The U.N.-contracted chopper with nine aboard was conducting a medical evacuation when a technical problem forced it to land near Hindhere village, an area controlled by the Islamist group.

“Our citizens were members of the helicopter crew of the UN Mission in Somalia. … Their identities have been established,” Ukrainian spokesman Oleh Nikolenko wrote on Facebook.

He said that the aircraft belonged to a private Ukrainian company contracted to the United Nations, and that the government was contacting it to coordinate actions.

Security sources earlier told Reuters that nationals from Egypt, Uganda and Somalia were also on board. The sources asked to remain anonymous due to the sensitivity of the issue.

Somalia’s government said on Thursday it was working to rescue the hostages, but military officers said it would be difficult in an area that has been under the al-Qaida-affiliated group’s control for more than a decade.

An internal U.N. memo seen by Reuters said one person on the helicopter had allegedly been killed and six taken hostage. Two people fled and their whereabouts were not known, it said.

All U.N. flights in the area were suspended until further notice, the memo said.

Ugandan army representatives said they had no information. The Egyptian government could not be reached for comment.
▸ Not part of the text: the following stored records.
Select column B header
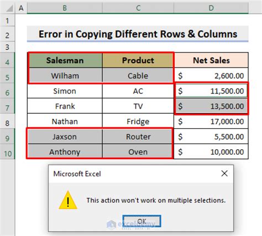Image resolution: width=262 pixels, height=236 pixels. point(65,8)
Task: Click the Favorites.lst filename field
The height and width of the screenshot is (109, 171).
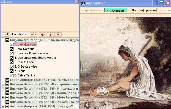Action: pos(19,34)
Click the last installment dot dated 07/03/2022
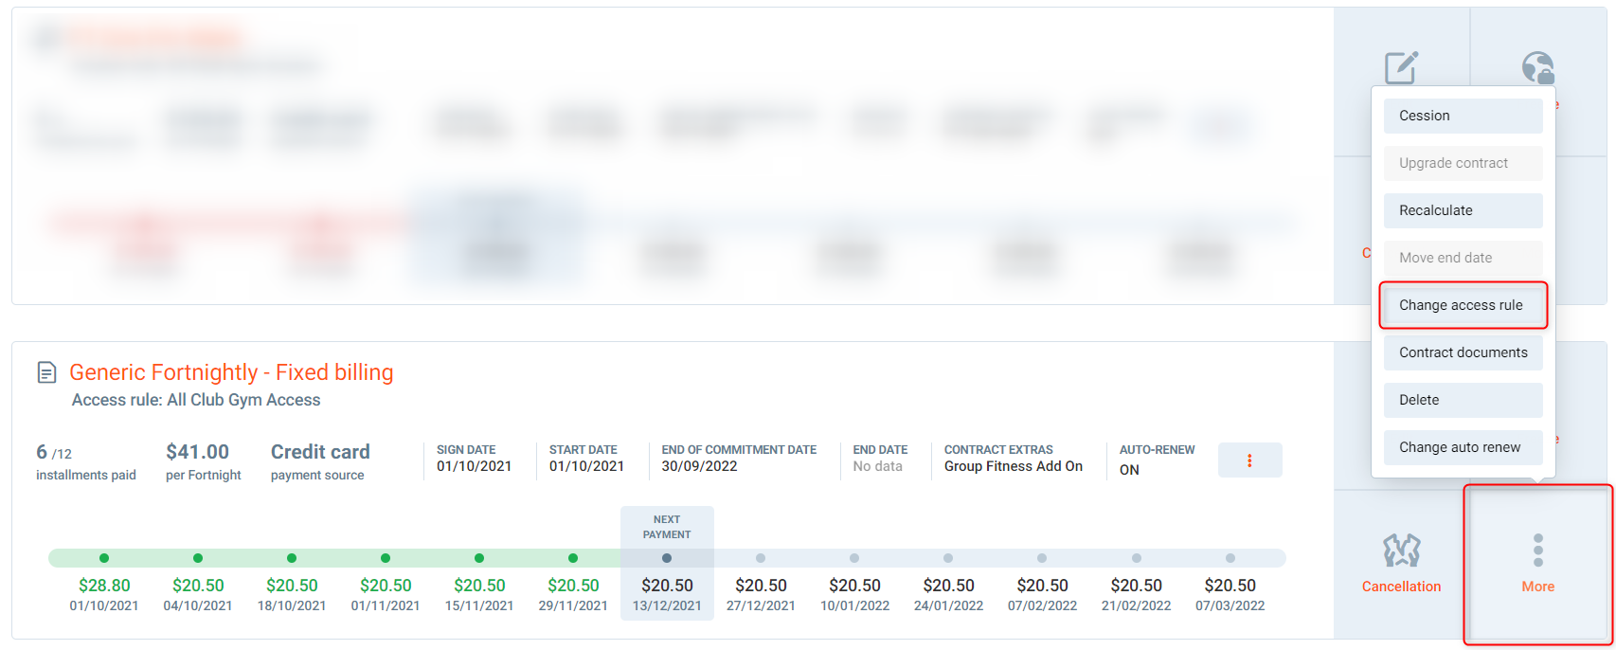This screenshot has width=1616, height=650. [1230, 558]
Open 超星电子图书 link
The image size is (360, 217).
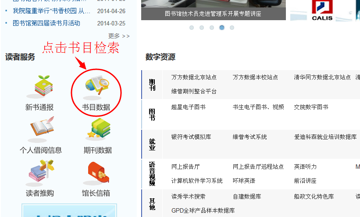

Separately, the United Nations Assistance Mission in Somalia said a U.N. guard had been killed in a mortar attack by suspected al-Shabab militants near the capital’s Aden Adde International Airport.

Mortar rounds landed on Thursday night inside the airport area where the U.N. compound is located, UNSOM said.

Al-Shabab could not be reached for comment.

The militants, who control vast areas of the south and center of Somalia, have been fighting the government since 2006 in an attempt to establish their own rule based on their interpretation of Islamic law.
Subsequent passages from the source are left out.